(Listing for locating described items)
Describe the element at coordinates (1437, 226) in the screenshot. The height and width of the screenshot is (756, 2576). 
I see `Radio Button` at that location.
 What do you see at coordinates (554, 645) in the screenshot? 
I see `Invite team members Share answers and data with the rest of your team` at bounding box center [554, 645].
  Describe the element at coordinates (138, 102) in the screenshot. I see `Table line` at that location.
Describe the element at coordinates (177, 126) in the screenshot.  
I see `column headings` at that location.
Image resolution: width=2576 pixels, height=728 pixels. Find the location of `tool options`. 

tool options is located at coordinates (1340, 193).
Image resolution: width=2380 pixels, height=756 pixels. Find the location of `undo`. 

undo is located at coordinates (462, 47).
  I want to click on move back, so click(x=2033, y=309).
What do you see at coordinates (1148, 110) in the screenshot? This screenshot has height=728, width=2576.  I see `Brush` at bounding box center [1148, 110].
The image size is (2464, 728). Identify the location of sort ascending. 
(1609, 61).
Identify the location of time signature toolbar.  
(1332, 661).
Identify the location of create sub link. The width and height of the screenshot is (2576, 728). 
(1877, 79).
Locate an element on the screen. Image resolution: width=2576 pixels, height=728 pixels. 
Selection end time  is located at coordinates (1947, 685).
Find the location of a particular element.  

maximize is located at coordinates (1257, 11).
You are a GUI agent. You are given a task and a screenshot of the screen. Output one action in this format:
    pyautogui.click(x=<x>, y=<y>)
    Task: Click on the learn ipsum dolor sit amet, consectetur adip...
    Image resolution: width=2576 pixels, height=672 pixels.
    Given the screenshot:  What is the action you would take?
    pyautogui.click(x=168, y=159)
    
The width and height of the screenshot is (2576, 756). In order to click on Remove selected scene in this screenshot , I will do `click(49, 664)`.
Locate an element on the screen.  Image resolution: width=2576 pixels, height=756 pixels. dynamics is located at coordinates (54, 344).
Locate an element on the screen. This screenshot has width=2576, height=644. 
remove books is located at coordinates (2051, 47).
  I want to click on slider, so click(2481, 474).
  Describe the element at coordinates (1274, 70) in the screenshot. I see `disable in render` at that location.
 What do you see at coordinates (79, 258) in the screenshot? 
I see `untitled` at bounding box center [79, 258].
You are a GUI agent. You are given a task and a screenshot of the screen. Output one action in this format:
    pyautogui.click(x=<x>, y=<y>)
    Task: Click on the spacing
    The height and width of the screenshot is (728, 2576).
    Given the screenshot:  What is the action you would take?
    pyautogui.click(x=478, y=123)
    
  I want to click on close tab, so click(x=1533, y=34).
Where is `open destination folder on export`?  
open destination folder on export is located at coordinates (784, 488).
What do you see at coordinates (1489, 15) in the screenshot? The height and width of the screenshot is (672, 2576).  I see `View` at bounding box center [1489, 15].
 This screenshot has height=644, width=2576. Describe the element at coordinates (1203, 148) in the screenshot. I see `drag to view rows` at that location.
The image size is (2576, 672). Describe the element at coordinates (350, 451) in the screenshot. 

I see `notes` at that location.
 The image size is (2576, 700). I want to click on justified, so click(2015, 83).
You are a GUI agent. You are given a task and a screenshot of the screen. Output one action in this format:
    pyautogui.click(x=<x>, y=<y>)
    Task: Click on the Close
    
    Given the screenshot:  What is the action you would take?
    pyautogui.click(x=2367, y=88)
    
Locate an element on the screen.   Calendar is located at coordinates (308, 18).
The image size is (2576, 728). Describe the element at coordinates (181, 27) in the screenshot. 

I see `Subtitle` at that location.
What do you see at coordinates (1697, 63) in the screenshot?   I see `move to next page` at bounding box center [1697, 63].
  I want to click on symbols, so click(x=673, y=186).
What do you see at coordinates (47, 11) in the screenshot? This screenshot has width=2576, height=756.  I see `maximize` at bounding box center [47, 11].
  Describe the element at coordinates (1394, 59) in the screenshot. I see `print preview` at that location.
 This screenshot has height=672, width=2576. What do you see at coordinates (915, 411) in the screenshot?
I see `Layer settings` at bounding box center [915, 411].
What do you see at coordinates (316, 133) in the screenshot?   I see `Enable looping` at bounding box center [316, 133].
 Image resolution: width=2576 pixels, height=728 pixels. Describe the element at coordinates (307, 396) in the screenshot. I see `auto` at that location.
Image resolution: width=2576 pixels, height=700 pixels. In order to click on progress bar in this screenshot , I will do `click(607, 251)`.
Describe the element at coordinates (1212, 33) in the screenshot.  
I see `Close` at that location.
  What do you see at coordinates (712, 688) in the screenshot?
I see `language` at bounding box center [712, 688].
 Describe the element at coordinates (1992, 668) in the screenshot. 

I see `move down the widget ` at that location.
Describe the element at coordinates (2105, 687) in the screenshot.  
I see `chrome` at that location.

What to do - Reproduce the listing above, swapping every "Identify the location of" for "Point out the position of" and leaving everything else untouched.

Answer to this problem -
Describe the element at coordinates (1437, 226) in the screenshot. The height and width of the screenshot is (756, 2576). 
I see `Radio Button` at that location.
 What do you see at coordinates (554, 645) in the screenshot? 
I see `Invite team members Share answers and data with the rest of your team` at bounding box center [554, 645].
  Describe the element at coordinates (138, 102) in the screenshot. I see `Table line` at that location.
Describe the element at coordinates (177, 126) in the screenshot.  
I see `column headings` at that location.
Image resolution: width=2576 pixels, height=728 pixels. Find the location of `tool options`. 

tool options is located at coordinates (1340, 193).
Image resolution: width=2380 pixels, height=756 pixels. Find the location of `undo`. 

undo is located at coordinates (462, 47).
  I want to click on move back, so click(x=2033, y=309).
What do you see at coordinates (1148, 110) in the screenshot? This screenshot has height=728, width=2576.  I see `Brush` at bounding box center [1148, 110].
The image size is (2464, 728). Point out the position of sort ascending. 
(1609, 61).
Point out the position of time signature toolbar.  
(1332, 661).
Point out the position of create sub link. The width and height of the screenshot is (2576, 728). 
(1877, 79).
Locate an element on the screen. Image resolution: width=2576 pixels, height=728 pixels. 
Selection end time  is located at coordinates (1947, 685).
Find the location of a particular element.  

maximize is located at coordinates (1257, 11).
You are a GUI agent. You are given a task and a screenshot of the screen. Output one action in this format:
    pyautogui.click(x=<x>, y=<y>)
    Task: Click on the learn ipsum dolor sit amet, consectetur adip...
    Image resolution: width=2576 pixels, height=672 pixels.
    Given the screenshot:  What is the action you would take?
    pyautogui.click(x=168, y=159)
    
The width and height of the screenshot is (2576, 756). In order to click on Remove selected scene in this screenshot , I will do `click(49, 664)`.
Locate an element on the screen.  Image resolution: width=2576 pixels, height=756 pixels. dynamics is located at coordinates (54, 344).
Locate an element on the screen. This screenshot has width=2576, height=644. 
remove books is located at coordinates (2051, 47).
  I want to click on slider, so click(2481, 474).
  Describe the element at coordinates (1274, 70) in the screenshot. I see `disable in render` at that location.
 What do you see at coordinates (79, 258) in the screenshot? 
I see `untitled` at bounding box center [79, 258].
You are a GUI agent. You are given a task and a screenshot of the screen. Output one action in this format:
    pyautogui.click(x=<x>, y=<y>)
    Task: Click on the spacing
    The height and width of the screenshot is (728, 2576).
    Given the screenshot:  What is the action you would take?
    pyautogui.click(x=478, y=123)
    
  I want to click on close tab, so click(x=1533, y=34).
Where is `open destination folder on export`?  
open destination folder on export is located at coordinates (784, 488).
What do you see at coordinates (1489, 15) in the screenshot? The height and width of the screenshot is (672, 2576).  I see `View` at bounding box center [1489, 15].
 This screenshot has height=644, width=2576. Describe the element at coordinates (1203, 148) in the screenshot. I see `drag to view rows` at that location.
The image size is (2576, 672). Describe the element at coordinates (350, 451) in the screenshot. 

I see `notes` at that location.
 The image size is (2576, 700). I want to click on justified, so click(2015, 83).
You are a GUI agent. You are given a task and a screenshot of the screen. Output one action in this format:
    pyautogui.click(x=<x>, y=<y>)
    Task: Click on the Close
    
    Given the screenshot:  What is the action you would take?
    pyautogui.click(x=2367, y=88)
    
Locate an element on the screen.   Calendar is located at coordinates (308, 18).
The image size is (2576, 728). Describe the element at coordinates (181, 27) in the screenshot. 

I see `Subtitle` at that location.
What do you see at coordinates (1697, 63) in the screenshot?   I see `move to next page` at bounding box center [1697, 63].
  I want to click on symbols, so click(x=673, y=186).
What do you see at coordinates (47, 11) in the screenshot? This screenshot has width=2576, height=756.  I see `maximize` at bounding box center [47, 11].
  Describe the element at coordinates (1394, 59) in the screenshot. I see `print preview` at that location.
 This screenshot has height=672, width=2576. What do you see at coordinates (915, 411) in the screenshot?
I see `Layer settings` at bounding box center [915, 411].
What do you see at coordinates (316, 133) in the screenshot?   I see `Enable looping` at bounding box center [316, 133].
 Image resolution: width=2576 pixels, height=728 pixels. Describe the element at coordinates (307, 396) in the screenshot. I see `auto` at that location.
Image resolution: width=2576 pixels, height=700 pixels. In order to click on progress bar in this screenshot , I will do `click(607, 251)`.
Describe the element at coordinates (1212, 33) in the screenshot.  
I see `Close` at that location.
  What do you see at coordinates (712, 688) in the screenshot?
I see `language` at bounding box center [712, 688].
 Describe the element at coordinates (1992, 668) in the screenshot. 

I see `move down the widget ` at that location.
Describe the element at coordinates (2105, 687) in the screenshot.  
I see `chrome` at that location.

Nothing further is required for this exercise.